-------- Provided text --------
# Spot-Check Regression Algorithms

><small><i>from the book 
"Machine Learning Mastery With Python: Understand Your Data, Create Accurate Models and Work Projects End-To-End"
by Jason Brownlee, Migrated to Jupyter with additions by Mitch Sanders 2017</i></small>




Spot-checking is a way of discovering which algorithms perform well on your machine learning
problem. You cannot know which algorithms are best suited to your problem beforehand. You
must trial a number of methods and focus attention on those that prove themselves the most
promising. In this chapter you will discover six machine learning algorithms that you can use
when spot-checking your regression problem in Python with scikit-learn. After completing this
lesson you will know:

1. How to spot-check machine learning algorithms on a regression problem.
2. How to spot-check four linear regression algorithms.
3. How to spot-check three nonlinear regression algorithms.

Let’s get started.

## Algorithms Overview
In this lesson we are going to take a look at seven regression algorithms that you can spot-check
on your dataset. Starting with four linear machine learning algorithms:

- Linear Regression.
- Ridge Regression.
- LASSO Linear Regression.
- Elastic Net Regression.

Then looking at three nonlinear machine learning algorithms:

- k-Nearest Neighbors.
- Classification and Regression Trees.
- Support Vector Machines.

Each recipe is demonstrated on the **Boston House Price** dataset. This is a regression
problem where all attributes are numeric. A test harness with 10-fold cross-validation is used
to demonstrate how to spot-check each machine learning algorithm and mean squared error
measures are used to indicate algorithm performance. Note that mean squared error values are
inverted (negative). This is a quirk of the **cross val score()** function used that requires all
algorithm metrics to be sorted in ascending order (larger value is better). The recipes assume
that you know about each machine learning algorithm and how to use them. We will not go
into the API or parameterization of each algorithm.



## Linear Machine Learning Algorithms
This section provides examples of how to use four different linear machine learning algorithms
for regression in Python with scikit-learn.

### Linear Regression
Linear regression assumes that the input variables have a Gaussian distribution. It is also
assumed that input variables are relevant to the output variable and that they are not highly
correlated with each other (a problem called collinearity). You can construct a linear regression
model using the LinearRegression class.


http://scikit-learn.org/stable/modules/generated/sklearn.linear_model.LinearRegression.html


In [1]:
# Linear Regression
from pandas import read_csv
from sklearn.model_selection import KFold
from sklearn.model_selection import cross_val_score
from sklearn.linear_model import LinearRegression
filename = '../housing.csv'
names = ['CRIM', 'ZN', 'INDUS', 'CHAS', 'NOX', 'RM', 'AGE', 'DIS', 'RAD', 'TAX', 'PTRATIO', 'B', 'LSTAT', 'MEDV']
dataframe = read_csv(filename, delim_whitespace=True, names=names)
-------- Supplied material --------
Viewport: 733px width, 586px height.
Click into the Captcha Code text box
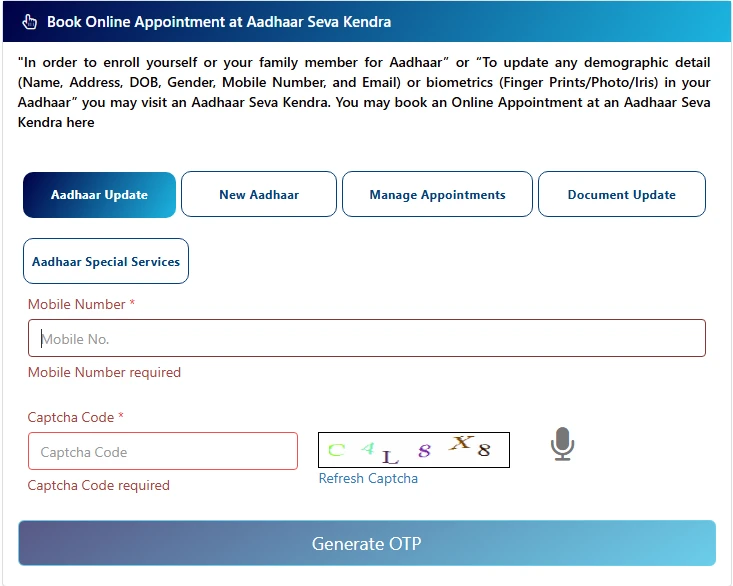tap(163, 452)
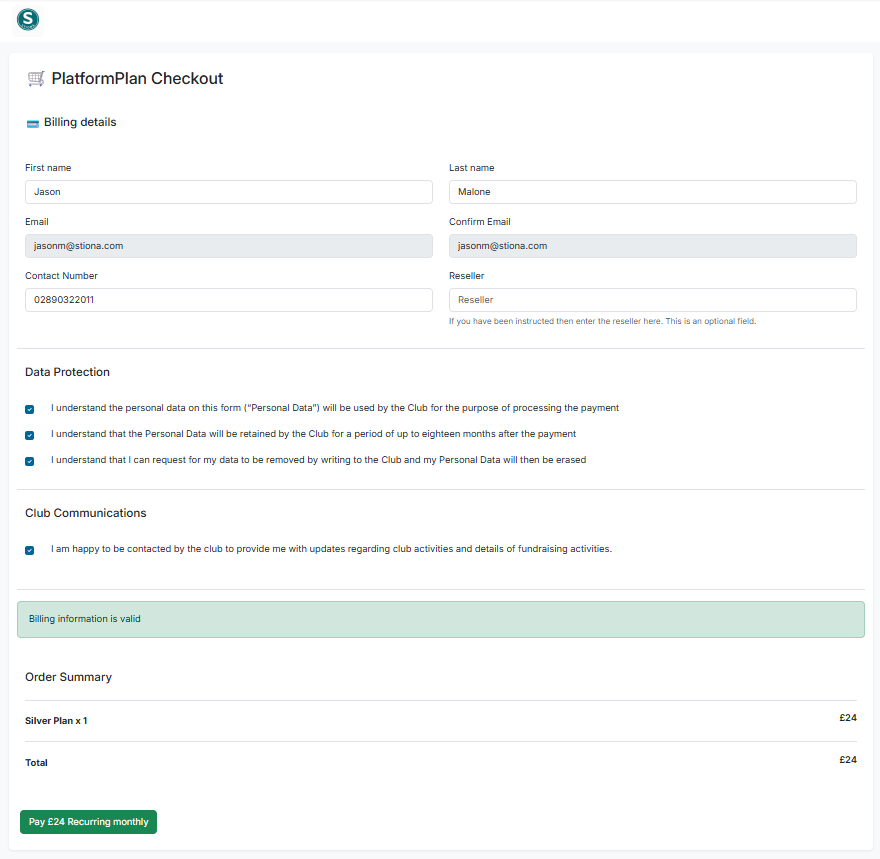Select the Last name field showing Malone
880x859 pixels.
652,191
--------
-------- Supplied material --------
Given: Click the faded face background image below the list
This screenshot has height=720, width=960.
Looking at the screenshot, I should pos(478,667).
--------
Objective. Reproduce the passage of the regression spot-checking text that opens with the words "- LASSO Linear" and closes with "Support Vector Machines.".

Right answer.
- LASSO Linear Regression.
- Elastic Net Regression.

Then looking at three nonlinear machine learning algorithms:

- k-Nearest Neighbors.
- Classification and Regression Trees.
- Support Vector Machines.